Tangente da 30 mila euro a funzionario della Regione Siciliana. Arrestato

Arrestato per corruzione dopo avere preso una tangente in cambio di informazioni e predisposizione di atti e pareri illegittimi.

Ci eravamo occupati in precedenza del caso Nicastri e del suo socio occulto Arata “1 Luglio 2019 Caso Arata, arrestato un atro funzionario regionale” e “24 Luglio 2019 Rompicoglioni, così l’arrestato per corruzione definiva i 5stelle nelle intercettazioni.

Adesso la Direzione Investigativa Antimafia di Palermo ha arrestato alle prime luci dell’alba un funzionario della Regione Siciliana, Marcello Asciutto, di 58 anni. L’uomo è finito ai domiciliari su ordine del GIP del Tribunale poiché ritenuto responsabile di corruzione per un atto contrario ai doveri d’ufficio.

Le indagini del Procuratore aggiunto di Palermo Paolo Guido e del Sostituto Gianluca De Leo, contestano ad Asciutto di aver fornito “informazioni sullo stato delle pratiche amministrativo e di aver predisposto provvedimenti autorizzativi e pareri illegittimi per la costruzione di impianti di biometano.

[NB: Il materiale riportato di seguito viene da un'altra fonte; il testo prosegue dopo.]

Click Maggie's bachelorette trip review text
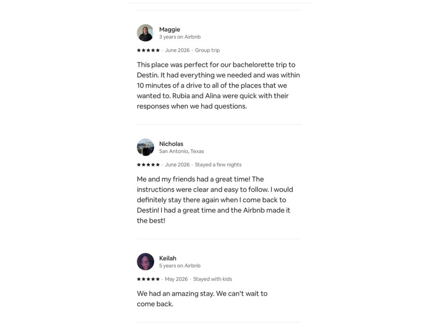The width and height of the screenshot is (438, 329). pyautogui.click(x=218, y=85)
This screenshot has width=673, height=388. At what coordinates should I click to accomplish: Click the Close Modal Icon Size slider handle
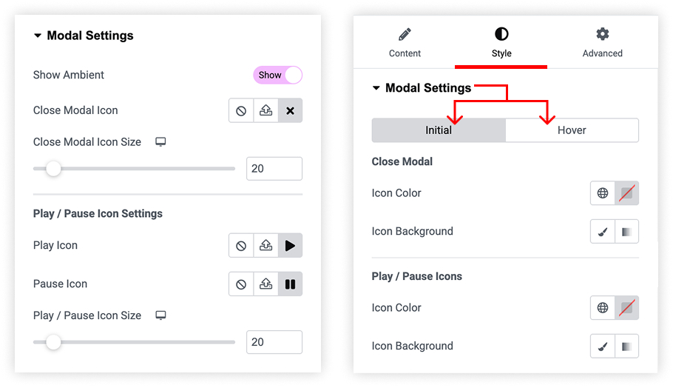click(x=54, y=168)
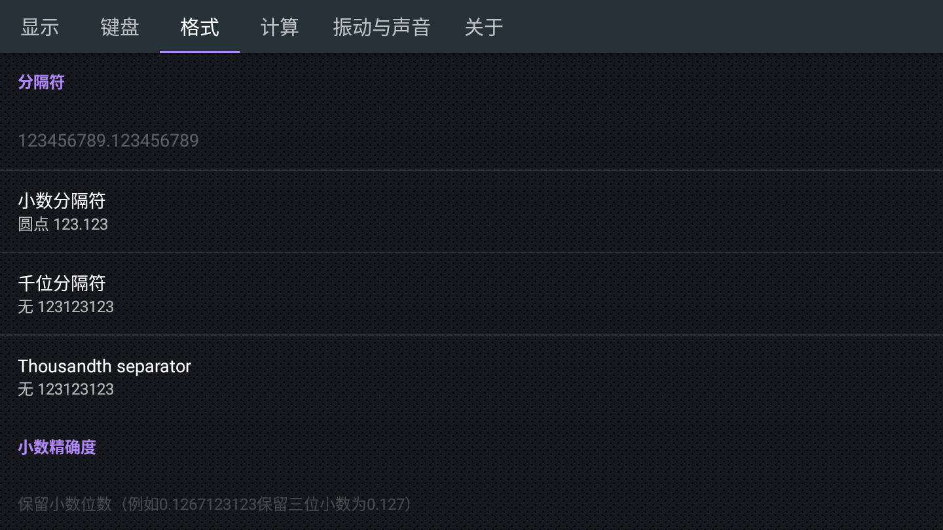The width and height of the screenshot is (943, 530).
Task: Click the 123456789.123456789 preview number
Action: (108, 141)
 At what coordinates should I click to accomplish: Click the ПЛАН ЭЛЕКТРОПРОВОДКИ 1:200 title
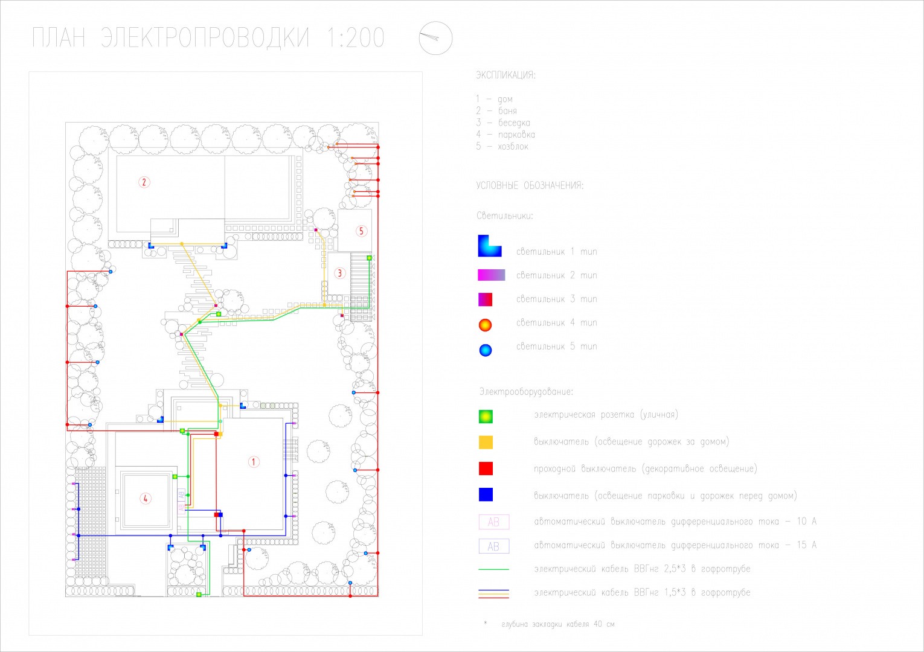[208, 38]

Il primo impianto a Francofonte, in provincia di Siracusa, e il secondo a Calatafimi-Segesta, nel Trapanese.

Il funzionario avrebbe intascato denaro contante per complessivi 30.000 euro.  Entrambi i progetti erano stati “proposti dalla cordata Arata/Nicastri mediante la Solgesta Srl”.

Il denaro sarebbe stato pagato “tramite” Giacomo Causarano, dipendente dell’assessorato regionale siciliano dell’Energia e dei servizi di pubblica utilità.

La misura cautelare arriva al termine di una indagine partita nel settembre 2017 e condotta nelle provincie di Trapani, Palermo, Roma e Milano. Gli uomini della Dia hanno inoltre perquisito l’abitazione e l’ufficio di Asciutto.

Prosegue quindi l’indagine sulle mazzette all’assessorato regionale siciliano all’Energia.

Nel 2015 la Dia ha confiscato a Vito Nicastri beni per 1,3 miliardi di euro. Nel 2018 l’imprenditore, che ha fatto una fortuna investendo nelle energie alternative, fu arrestato e per questo condannato in primo grado a 9 anni di reclusione con l’accusa di concorso esterno in associazione mafiosa.

Nicastri ha fatto delle dichiarazioni sulle mazzette, incastrando i funzionari complici, ma ha sempre negato di avere avuto rapporti con Messina Denaro.

Arata, l’ex consulente per l’energia della Lega, è sotto processo a Palermo per gli affari con Nicastri, il cosiddetto “re” dell’eolico.